Penerimaan diri bukan sekadar kata indah dalam buku pengembangan diri. Bagi sebagian orang, self acceptance adalah pintu pertama untuk bisa hidup dengan damai, percaya diri, dan terhubung dengan orang lain.
Inilah yang dirasakan oleh teman-teman tunanetra Yayasan Teratai saat mengikuti Self Acceptance Class, Minggu, 10 Agustus 2025, di Yayasan Teratai. Kegiatan ini menjadi bagian dari program PKM-PM bertajuk "Pemberdayaan Tunanetra sebagai Fasilitator Art-Class Inklusif melalui Experiential Learning untuk Meningkatkan Kepercayaan Sosial."

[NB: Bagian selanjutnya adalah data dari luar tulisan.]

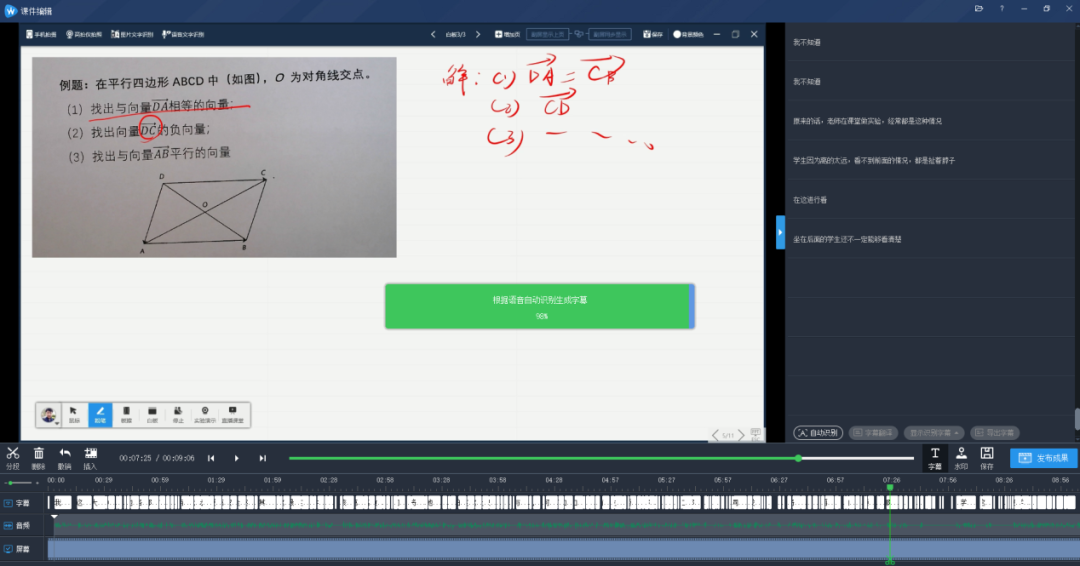Select the 水印 watermark tool
The width and height of the screenshot is (1080, 566).
(961, 457)
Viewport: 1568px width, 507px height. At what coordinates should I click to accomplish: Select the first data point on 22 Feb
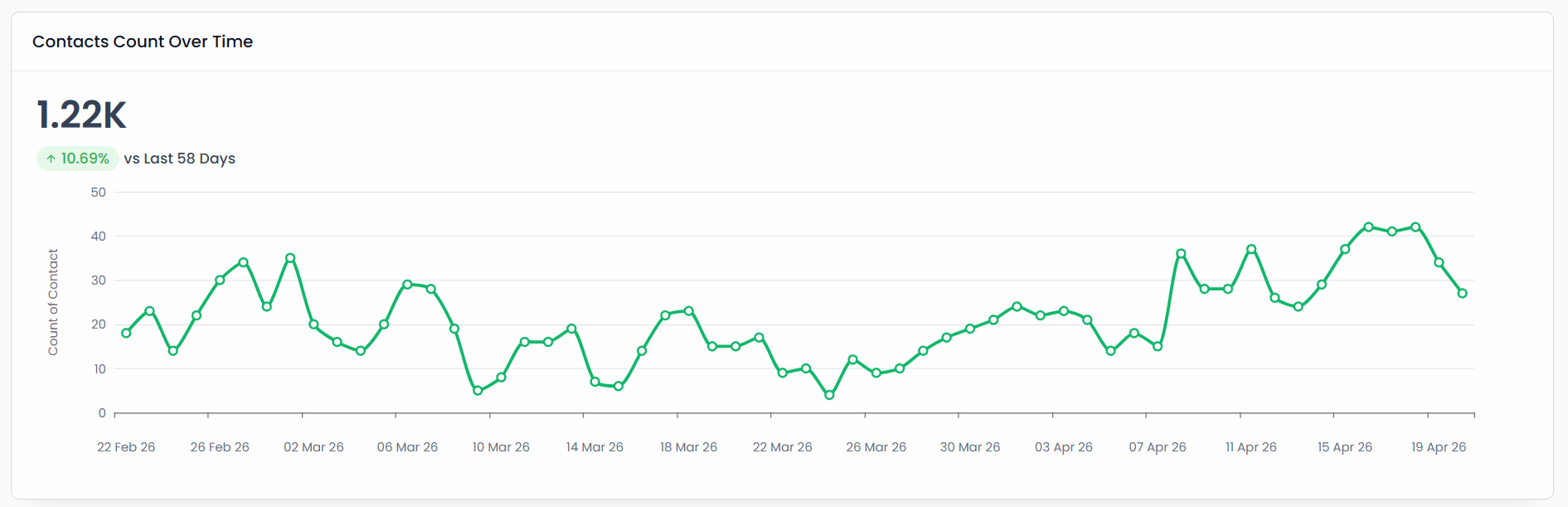pos(126,333)
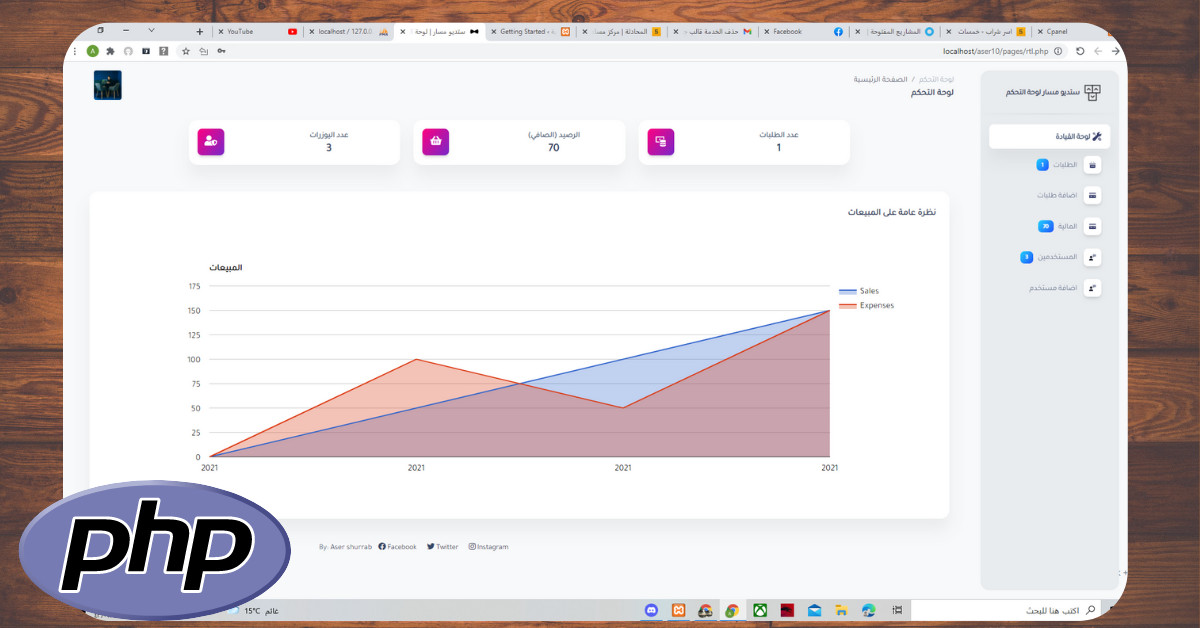This screenshot has height=628, width=1200.
Task: Click the orders icon on عدد الطلبات card
Action: point(660,141)
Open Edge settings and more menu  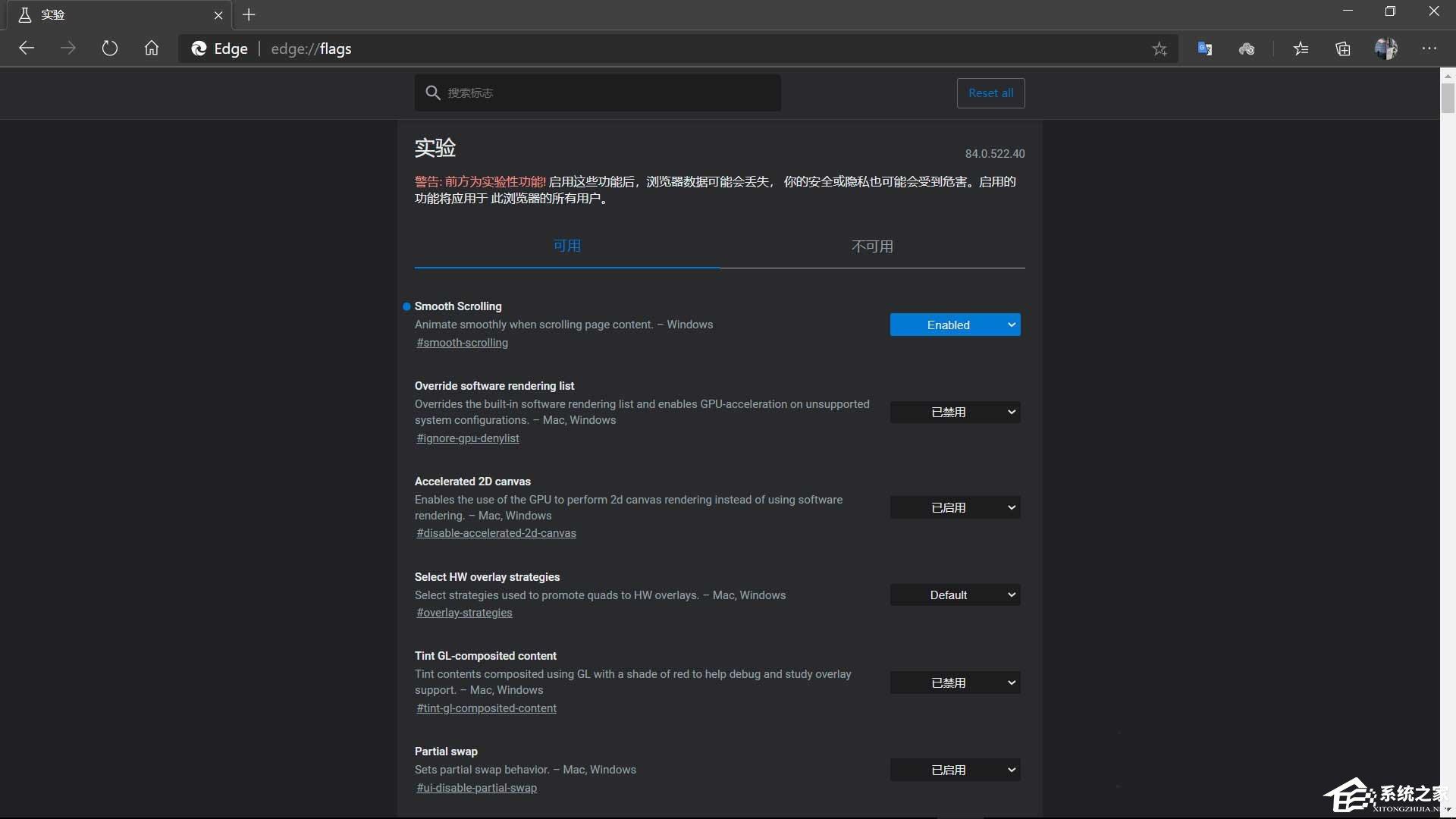(1429, 49)
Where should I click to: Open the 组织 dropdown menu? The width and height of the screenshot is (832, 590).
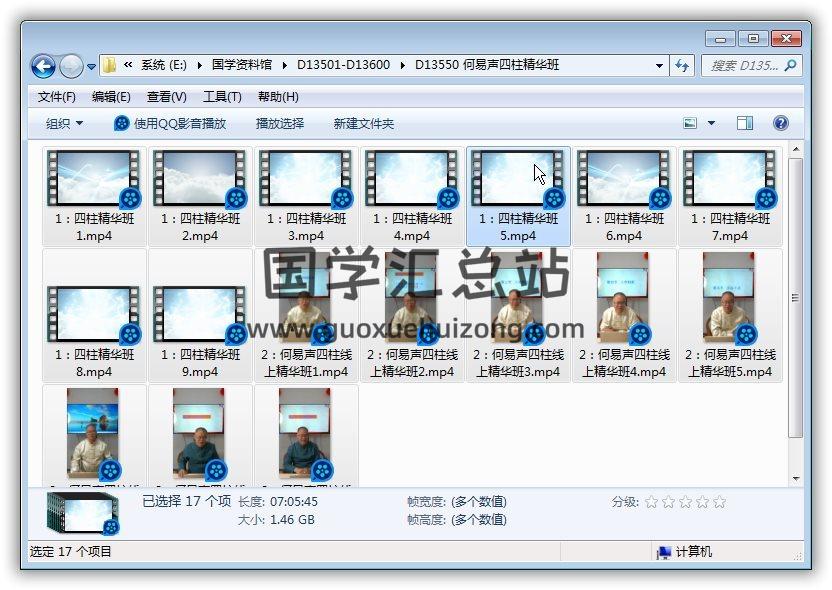(x=64, y=123)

Bagi penyandang tunanetra, tantangan hidup bukan hanya soal keterbatasan penglihatan. Lebih dalam dari itu, ada persoalan kepercayaan diri, rasa tidak cukup, bahkan penolakan terhadap diri sendiri. Tanpa penerimaan diri, seseorang akan mudah merasa rendah diri, sulit membuka ruang sosial, dan cenderung menutup diri dari pengalaman baru.
Di sisi lain, penerimaan diri yang utuh akan membentuk pribadi yang kuat, berani, dan siap hadir di tengah masyarakat dengan penuh keyakinan. Karena itulah, Self Acceptance Class ini dirancang bukan sekadar sebagai kelas teori, melainkan pengalaman yang menyentuh hati. Berbeda dengan seminar atau workshop pada umumnya, kelas ini dibangun dengan pendekatan personal. Tim memutar audio reflektif dengan dubbing khusus yang dirancang untuk menyentuh inner child setiap peserta. Saat audio diputar, ruangan seakan menjadi ruang perenungan. Hening, khidmat, dan sarat emosi. Beberapa peserta larut dalam keheningan, ada pula yang meneteskan air mata. Momen ini membuka pintu ke dalam diri, menghadirkan kenangan dan luka lama yang seringkali tersembunyi.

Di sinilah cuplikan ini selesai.